As to the Council itself, I want to be clear at the outset: I have always believed, and still believe that the Council was a latrocinium, owing in no small part to the actions of the so-called “European Alliance” who co-opted it during the first session. This is amply enough documented that a quick Google search will get you up to speed; for now it is enough to say that for this reason, I cannot and do not consider Vatican II a legitimate Ecumenical Council, and certainly not an authentic movement of the Holy Ghost.

(Now the Council as a movement of the Holy Ghost protecting the Church against the European Alliance’s fullest intentions, that might be a hypothesis worth pursuing!)

What I Think of the Council’s Ideas

No matter what I think of the Council itself, since 2008 my thinking has slowly warmed up to some of the Council’s ideas, treated on a case-by-case basis. A little digression might be useful here.

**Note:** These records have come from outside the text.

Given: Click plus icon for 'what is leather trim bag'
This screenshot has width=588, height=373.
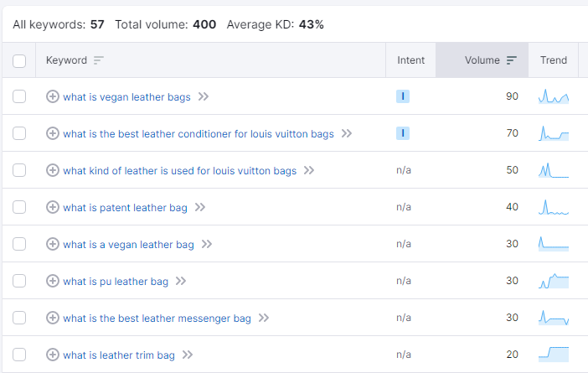Looking at the screenshot, I should (x=53, y=355).
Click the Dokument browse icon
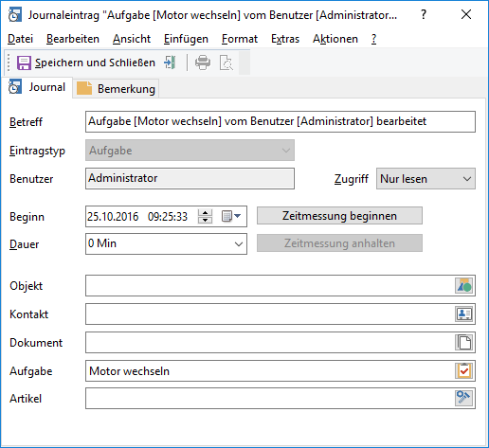 pos(463,343)
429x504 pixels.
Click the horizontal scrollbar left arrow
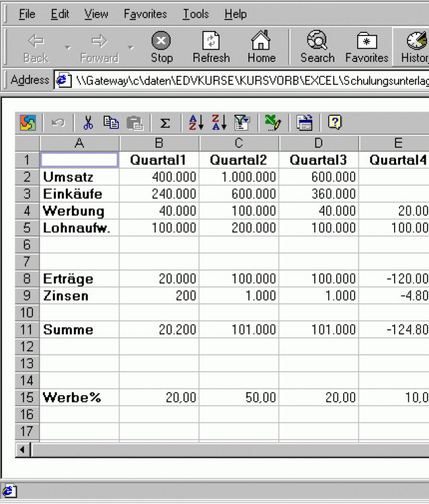[23, 450]
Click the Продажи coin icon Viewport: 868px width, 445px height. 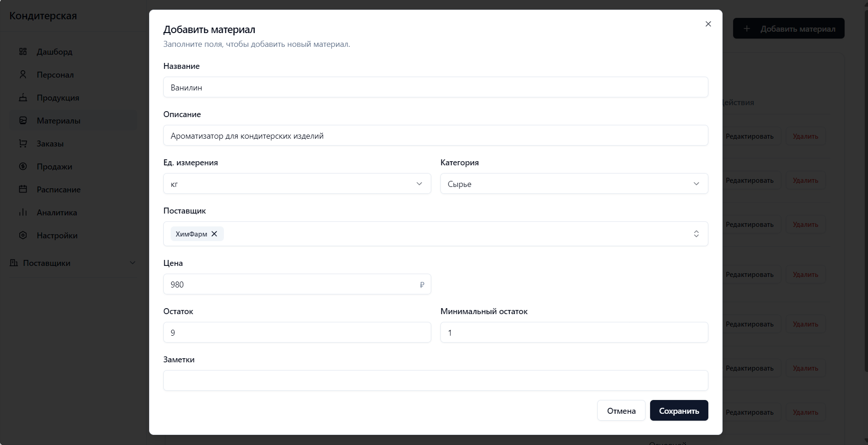coord(23,166)
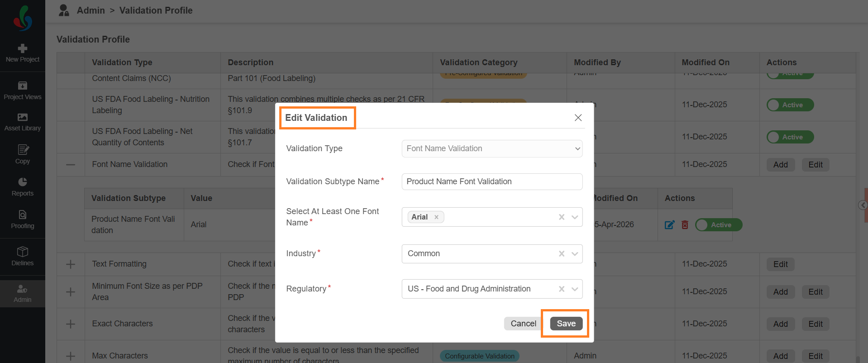Expand the Industry dropdown arrow
868x363 pixels.
pos(575,254)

Having a background in the Traditional Movement and raised in a household that looked down on Vatican II, my original reaction was to treat the Council as a net evil, root and branch. This might be easier to understand if we remember the Trad Movement is essentially the Cult of Boomer Childhood™, where the only things, attitudes, or aesthetics deemed acceptable are those current in the 1950s – again, the decade when the Boomers were young children). Anything outside of that period is categorically condemned, regardless of whether it fits with Catholic principles, or even whether it represents a model of “Church” from a period earlier than the 1950s (though material from earlier periods is always welcome for proof-texting” their head-canon of the post-Tridentine Church).

The Trad Movement is, therefore, fully committed to “defending the revolution before the last revolution.”

Digression over. When I left the Trad Movement in 2008 and started wandering the Wilderness of American Religion, I started to notice two things: 1) that Protestants were still fighting theological battles we’d resolved over a thousand of years ago, and 2) that some of the pastoral ideas in Vatican II actually made sense in real-world ministry.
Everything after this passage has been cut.